PBS: Amanpour, Anita Hill Swap Lies on Affirmative Action, Teaching Black History

June 23rd, 2023 1:13 PM

On Monday’s edition of the tax-supported Amanpour & Co., airing on PBS and CNN International, host Christiane Amanpour interviewed Anita Hill, a professor and of course the woman who accused now-Justice Clarence Thomas of sexual harassment.

Hill has been hailed in the liberal media since her nationally televised 1991 confrontation with the U.S Senate and Thomas, and Amanpour shoehorned her into her show, ostensibly to talk about the African-American emancipation holiday Juneteenth, but really to bash the Supreme Court and claim affirmative action was a civil right.

 

 

First, Amanpour furthered the lie that black history wasn’t being taught in some schools because of conservative backlash to Critical Race Theory.

Now, today, America observes Juneteenth. It's the newest federal holiday, a bittersweet celebration of June 19, 1865, when news that slaves were free finally reached Galveston, Texas, a full two years after Abraham Lincoln's Emancipation Proclamation. It is a time for celebration and reflection in the White House and across the United States, even as an honest appraisal of black history is impossible in many school districts in the country today. Law professor, Anita Hill, sees Juneteenth as a moment to take stock of racial and gender rights in America. We also spoke about her own family's historic connection to the holiday. Anita Hill, welcome back to our program.

After Hill said she had tried to put herself in her enslaved ancestor’s mindset, thinking about voting rights and education and sexual harassment, a list of issues that gave Amanpour a convenient lead-in to bring up the alleged “assault on voting rights, the reversal of women’s rights” happening today as if there was any comparison to the slavery era and 2023.

AMANPOUR: Well, it's so interesting because you list a whole load of major and, obviously, vital issues that, frankly, are still on the table and still haven't been fully resolved. You yourself are an activist for civil rights, for women's rights. So, I want to ask you, today, of all those things you listed, what concerns you the most? Is it the assault on voting rights, the reversal of women's rights, the issue about, you know, domestic abuse, those kinds of things?

After Hill conflated preferential racial treatment under affirmative action to a “protected right,” Amanpour actually outflanked her in rhetorical intensity in passionate defense:

Amanpour: Let me ask you, to talk -- let's talk about affirmative action because it's almost incredible that this law that allowed, you know, black people and other minorities to come to higher education may be reversed….

After Hill said affirmative action programs should be prolonged, Amanpour again ranted:

Amanpour: You know, it does seem extraordinary, this relentless attack on civil rights, whether it is voting rights, what you're just talking about -- well, we're just talking about affirmative action and many, many others….
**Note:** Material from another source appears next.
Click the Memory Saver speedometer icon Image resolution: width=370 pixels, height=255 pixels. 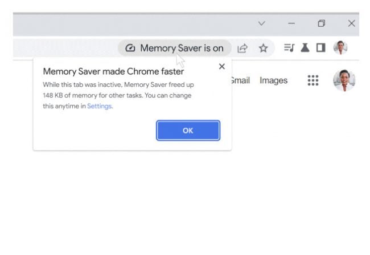[x=130, y=48]
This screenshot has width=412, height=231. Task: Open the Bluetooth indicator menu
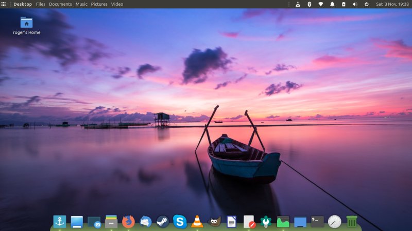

Amanpour asked Hill about Justice Clarence Thomas’s current “ethics questions,” as if Hill could possibly provide an objective viewpoint on Thomas:

Amanpour: Let me ask you about Clarence Thomas himself. Obviously, your history is closely aligned with that awful time all those decades ago. Now, you know, that there are ethics questions swirling around him. A Senate panel last week is focusing on a bill that would implement a range of ethics and transparency reforms at the Supreme Court after reports of a pattern of Thomas's nondisclosure on his financial report for years and having taken significant gifts, the allegations from a rich benefactor. Does this surprise you? And especially that the court's credibility and trust is about -- you know, down to about 59 percent of Americans who disapprove of the job the court is doing?

This biased episode was brought to you in part by Mutual of America.

A transcript is below, click “Expand” to read:

PBS and CNN International

June 19, 2023

AMANPOUR: Now, today, America observes Juneteenth. It's the newest federal holiday, a bittersweet celebration of June 19, 1865, when news that slaves were free finally reached Galveston, Texas, a full two years after Abraham Lincoln's Emancipation Proclamation. It is a time for celebration and reflection in the White House and across the United States, even as an honest appraisal of black history is impossible in many school districts in the country today. Law professor, Anita Hill, sees Juneteenth as a moment to take stock of racial and gender rights in America. We also spoke about her own family's historic connection to the holiday. Anita Hill, welcome back to our program.

ANITA HILL, PROFESSOR, BRANDEIS UNIVERSITY: Thank you for having me.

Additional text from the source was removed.